## DIRECTION:
Can you return, word for word, the lines of the items from the line with "Vote up on the Community Score" to the line with "(x=1017, y=394)", including both of those lines and nothing else?

[Dataset records]
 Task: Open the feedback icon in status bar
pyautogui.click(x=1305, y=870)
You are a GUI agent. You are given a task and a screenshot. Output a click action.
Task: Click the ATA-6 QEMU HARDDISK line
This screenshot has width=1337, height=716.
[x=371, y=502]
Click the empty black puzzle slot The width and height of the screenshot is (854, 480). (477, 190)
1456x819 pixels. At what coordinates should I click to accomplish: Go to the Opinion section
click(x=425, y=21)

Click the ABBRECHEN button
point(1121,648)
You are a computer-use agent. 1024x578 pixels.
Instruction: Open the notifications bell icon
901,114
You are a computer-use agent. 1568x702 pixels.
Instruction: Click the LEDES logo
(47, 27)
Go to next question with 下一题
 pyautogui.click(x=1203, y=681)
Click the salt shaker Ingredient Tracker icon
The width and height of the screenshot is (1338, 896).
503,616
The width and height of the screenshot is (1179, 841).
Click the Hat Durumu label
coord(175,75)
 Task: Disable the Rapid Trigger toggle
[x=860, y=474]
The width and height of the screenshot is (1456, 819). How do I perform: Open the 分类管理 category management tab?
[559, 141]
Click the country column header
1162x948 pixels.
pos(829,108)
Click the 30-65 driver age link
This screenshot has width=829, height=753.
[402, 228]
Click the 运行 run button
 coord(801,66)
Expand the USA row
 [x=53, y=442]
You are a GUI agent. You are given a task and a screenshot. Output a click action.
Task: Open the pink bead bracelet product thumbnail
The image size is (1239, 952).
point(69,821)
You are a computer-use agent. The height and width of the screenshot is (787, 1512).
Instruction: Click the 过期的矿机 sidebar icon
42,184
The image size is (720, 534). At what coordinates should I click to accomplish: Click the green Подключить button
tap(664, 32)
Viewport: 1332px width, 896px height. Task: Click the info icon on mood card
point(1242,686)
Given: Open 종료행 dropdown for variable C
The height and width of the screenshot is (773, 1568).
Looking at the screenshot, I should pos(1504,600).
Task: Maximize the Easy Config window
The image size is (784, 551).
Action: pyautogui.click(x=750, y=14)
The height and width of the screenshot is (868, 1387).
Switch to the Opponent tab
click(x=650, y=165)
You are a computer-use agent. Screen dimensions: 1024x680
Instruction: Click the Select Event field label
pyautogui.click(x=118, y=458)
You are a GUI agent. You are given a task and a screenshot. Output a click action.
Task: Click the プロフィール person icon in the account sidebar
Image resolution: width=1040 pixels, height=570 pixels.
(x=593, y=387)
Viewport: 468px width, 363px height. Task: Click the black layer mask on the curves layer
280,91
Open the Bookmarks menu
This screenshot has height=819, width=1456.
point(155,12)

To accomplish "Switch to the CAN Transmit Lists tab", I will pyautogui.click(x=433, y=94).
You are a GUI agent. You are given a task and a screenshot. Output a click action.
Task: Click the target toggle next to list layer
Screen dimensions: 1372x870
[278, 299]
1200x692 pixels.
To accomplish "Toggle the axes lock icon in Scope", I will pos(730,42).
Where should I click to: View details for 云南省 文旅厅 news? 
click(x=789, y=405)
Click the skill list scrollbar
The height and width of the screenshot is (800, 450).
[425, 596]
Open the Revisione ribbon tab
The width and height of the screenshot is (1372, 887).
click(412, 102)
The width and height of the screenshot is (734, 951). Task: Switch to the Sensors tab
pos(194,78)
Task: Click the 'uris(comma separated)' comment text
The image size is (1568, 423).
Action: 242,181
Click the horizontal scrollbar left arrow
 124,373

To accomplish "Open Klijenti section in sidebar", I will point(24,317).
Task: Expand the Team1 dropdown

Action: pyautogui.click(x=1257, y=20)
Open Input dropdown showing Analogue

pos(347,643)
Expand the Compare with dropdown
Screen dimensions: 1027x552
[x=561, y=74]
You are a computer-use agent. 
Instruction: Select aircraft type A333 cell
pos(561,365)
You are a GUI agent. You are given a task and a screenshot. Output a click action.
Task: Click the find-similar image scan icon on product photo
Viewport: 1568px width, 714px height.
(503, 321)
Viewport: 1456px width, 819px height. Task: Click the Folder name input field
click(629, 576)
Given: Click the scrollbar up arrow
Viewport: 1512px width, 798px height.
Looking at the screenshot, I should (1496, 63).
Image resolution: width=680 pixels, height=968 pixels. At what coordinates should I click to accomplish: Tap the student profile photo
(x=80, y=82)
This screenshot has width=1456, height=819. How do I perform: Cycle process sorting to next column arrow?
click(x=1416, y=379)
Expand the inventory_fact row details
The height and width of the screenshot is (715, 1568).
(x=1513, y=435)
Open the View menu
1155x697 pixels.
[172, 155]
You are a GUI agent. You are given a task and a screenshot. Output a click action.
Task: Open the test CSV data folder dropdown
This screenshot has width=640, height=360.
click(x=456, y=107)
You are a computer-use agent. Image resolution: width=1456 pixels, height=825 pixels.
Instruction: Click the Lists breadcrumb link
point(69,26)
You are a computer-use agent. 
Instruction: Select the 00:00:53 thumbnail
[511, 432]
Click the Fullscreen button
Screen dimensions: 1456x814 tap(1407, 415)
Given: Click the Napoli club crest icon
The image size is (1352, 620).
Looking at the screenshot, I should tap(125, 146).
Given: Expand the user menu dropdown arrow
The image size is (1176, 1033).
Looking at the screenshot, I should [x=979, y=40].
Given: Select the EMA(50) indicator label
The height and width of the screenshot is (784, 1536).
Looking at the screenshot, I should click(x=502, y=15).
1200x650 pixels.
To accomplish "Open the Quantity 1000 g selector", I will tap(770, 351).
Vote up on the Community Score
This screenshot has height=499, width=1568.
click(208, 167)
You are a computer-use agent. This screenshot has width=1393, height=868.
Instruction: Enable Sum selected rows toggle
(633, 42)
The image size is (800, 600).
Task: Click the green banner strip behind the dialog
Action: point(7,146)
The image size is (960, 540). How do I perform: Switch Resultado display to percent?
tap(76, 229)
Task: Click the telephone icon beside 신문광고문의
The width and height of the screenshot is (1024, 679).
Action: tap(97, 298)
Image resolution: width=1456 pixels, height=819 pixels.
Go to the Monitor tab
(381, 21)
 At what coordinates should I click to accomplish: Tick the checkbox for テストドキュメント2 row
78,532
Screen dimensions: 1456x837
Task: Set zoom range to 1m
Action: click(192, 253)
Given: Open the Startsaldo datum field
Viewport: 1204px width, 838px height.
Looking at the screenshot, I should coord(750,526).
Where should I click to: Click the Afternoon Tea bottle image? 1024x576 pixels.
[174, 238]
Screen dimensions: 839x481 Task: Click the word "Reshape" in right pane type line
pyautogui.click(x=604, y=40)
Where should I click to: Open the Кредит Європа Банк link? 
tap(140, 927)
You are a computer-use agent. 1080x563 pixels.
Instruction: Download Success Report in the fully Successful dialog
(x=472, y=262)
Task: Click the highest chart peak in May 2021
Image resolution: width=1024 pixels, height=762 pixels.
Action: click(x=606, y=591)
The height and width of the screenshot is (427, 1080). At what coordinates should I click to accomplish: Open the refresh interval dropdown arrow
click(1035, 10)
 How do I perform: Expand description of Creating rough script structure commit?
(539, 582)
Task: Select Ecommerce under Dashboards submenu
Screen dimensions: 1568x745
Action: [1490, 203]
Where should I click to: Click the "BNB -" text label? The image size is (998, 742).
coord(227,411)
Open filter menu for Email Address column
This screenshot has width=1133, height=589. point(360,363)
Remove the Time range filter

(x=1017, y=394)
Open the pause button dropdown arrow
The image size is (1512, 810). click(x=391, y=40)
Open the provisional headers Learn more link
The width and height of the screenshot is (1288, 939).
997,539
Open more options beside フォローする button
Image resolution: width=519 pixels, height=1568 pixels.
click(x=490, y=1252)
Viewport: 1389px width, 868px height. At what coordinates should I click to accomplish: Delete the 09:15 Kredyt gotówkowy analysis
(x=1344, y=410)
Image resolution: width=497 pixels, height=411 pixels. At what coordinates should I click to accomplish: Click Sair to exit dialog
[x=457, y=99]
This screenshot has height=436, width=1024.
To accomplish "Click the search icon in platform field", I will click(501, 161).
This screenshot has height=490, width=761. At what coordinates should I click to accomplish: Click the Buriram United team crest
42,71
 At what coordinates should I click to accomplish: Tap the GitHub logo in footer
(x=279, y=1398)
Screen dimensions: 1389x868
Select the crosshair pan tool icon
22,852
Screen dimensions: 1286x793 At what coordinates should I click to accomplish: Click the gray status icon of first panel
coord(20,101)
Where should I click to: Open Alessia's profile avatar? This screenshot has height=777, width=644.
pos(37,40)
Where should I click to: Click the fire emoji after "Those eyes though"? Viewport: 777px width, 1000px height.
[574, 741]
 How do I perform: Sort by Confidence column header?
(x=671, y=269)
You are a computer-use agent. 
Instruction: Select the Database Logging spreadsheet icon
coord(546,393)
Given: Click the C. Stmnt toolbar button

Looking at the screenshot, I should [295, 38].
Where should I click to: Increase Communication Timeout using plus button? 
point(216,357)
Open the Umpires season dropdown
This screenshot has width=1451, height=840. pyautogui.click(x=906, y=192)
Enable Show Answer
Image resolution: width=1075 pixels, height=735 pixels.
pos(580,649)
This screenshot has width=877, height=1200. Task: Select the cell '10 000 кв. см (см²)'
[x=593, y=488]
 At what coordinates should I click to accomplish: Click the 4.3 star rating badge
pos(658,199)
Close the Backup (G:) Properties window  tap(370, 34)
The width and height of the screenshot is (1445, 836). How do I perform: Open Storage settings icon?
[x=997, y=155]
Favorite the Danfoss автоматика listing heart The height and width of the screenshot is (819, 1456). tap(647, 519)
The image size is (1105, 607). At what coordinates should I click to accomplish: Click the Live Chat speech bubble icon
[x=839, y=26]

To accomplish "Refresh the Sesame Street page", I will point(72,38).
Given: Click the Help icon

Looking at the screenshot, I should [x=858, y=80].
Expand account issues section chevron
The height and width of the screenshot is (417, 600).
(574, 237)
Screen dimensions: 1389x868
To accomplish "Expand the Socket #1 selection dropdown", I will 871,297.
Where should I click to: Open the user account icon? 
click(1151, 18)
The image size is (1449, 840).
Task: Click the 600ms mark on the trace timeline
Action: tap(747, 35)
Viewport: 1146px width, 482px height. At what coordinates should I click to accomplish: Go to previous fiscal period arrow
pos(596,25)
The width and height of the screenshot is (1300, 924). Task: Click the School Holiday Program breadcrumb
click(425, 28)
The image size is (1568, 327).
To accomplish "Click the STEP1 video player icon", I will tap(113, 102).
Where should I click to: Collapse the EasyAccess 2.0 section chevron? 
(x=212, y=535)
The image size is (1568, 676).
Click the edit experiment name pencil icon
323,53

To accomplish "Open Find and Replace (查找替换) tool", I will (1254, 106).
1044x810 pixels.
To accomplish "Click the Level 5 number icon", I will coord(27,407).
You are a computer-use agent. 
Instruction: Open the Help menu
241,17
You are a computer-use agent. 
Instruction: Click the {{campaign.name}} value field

## WRITTEN RESPONSE:
Vote up on the Community Score
This screenshot has height=499, width=1568.
click(208, 167)
You are a computer-use agent. This screenshot has width=1393, height=868.
Instruction: Enable Sum selected rows toggle
(633, 42)
The image size is (800, 600).
Task: Click the green banner strip behind the dialog
Action: point(7,146)
The image size is (960, 540). How do I perform: Switch Resultado display to percent?
tap(76, 229)
Task: Click the telephone icon beside 신문광고문의
The width and height of the screenshot is (1024, 679).
Action: tap(97, 298)
Image resolution: width=1456 pixels, height=819 pixels.
Go to the Monitor tab
(381, 21)
 At what coordinates should I click to accomplish: Tick the checkbox for テストドキュメント2 row
78,532
Screen dimensions: 1456x837
Task: Set zoom range to 1m
Action: click(192, 253)
Given: Open the Startsaldo datum field
Viewport: 1204px width, 838px height.
Looking at the screenshot, I should coord(750,526).
Where should I click to: Click the Afternoon Tea bottle image? 1024x576 pixels.
[174, 238]
Screen dimensions: 839x481 Task: Click the word "Reshape" in right pane type line
pyautogui.click(x=604, y=40)
Where should I click to: Open the Кредит Європа Банк link? 
tap(140, 927)
You are a computer-use agent. 1080x563 pixels.
Instruction: Download Success Report in the fully Successful dialog
(x=472, y=262)
Task: Click the highest chart peak in May 2021
Image resolution: width=1024 pixels, height=762 pixels.
Action: click(x=606, y=591)
The height and width of the screenshot is (427, 1080). At what coordinates should I click to accomplish: Open the refresh interval dropdown arrow
click(1035, 10)
 How do I perform: Expand description of Creating rough script structure commit?
(539, 582)
Task: Select Ecommerce under Dashboards submenu
Screen dimensions: 1568x745
Action: [1490, 203]
Where should I click to: Click the "BNB -" text label? The image size is (998, 742).
coord(227,411)
Open filter menu for Email Address column
This screenshot has width=1133, height=589. point(360,363)
Remove the Time range filter

(x=1017, y=394)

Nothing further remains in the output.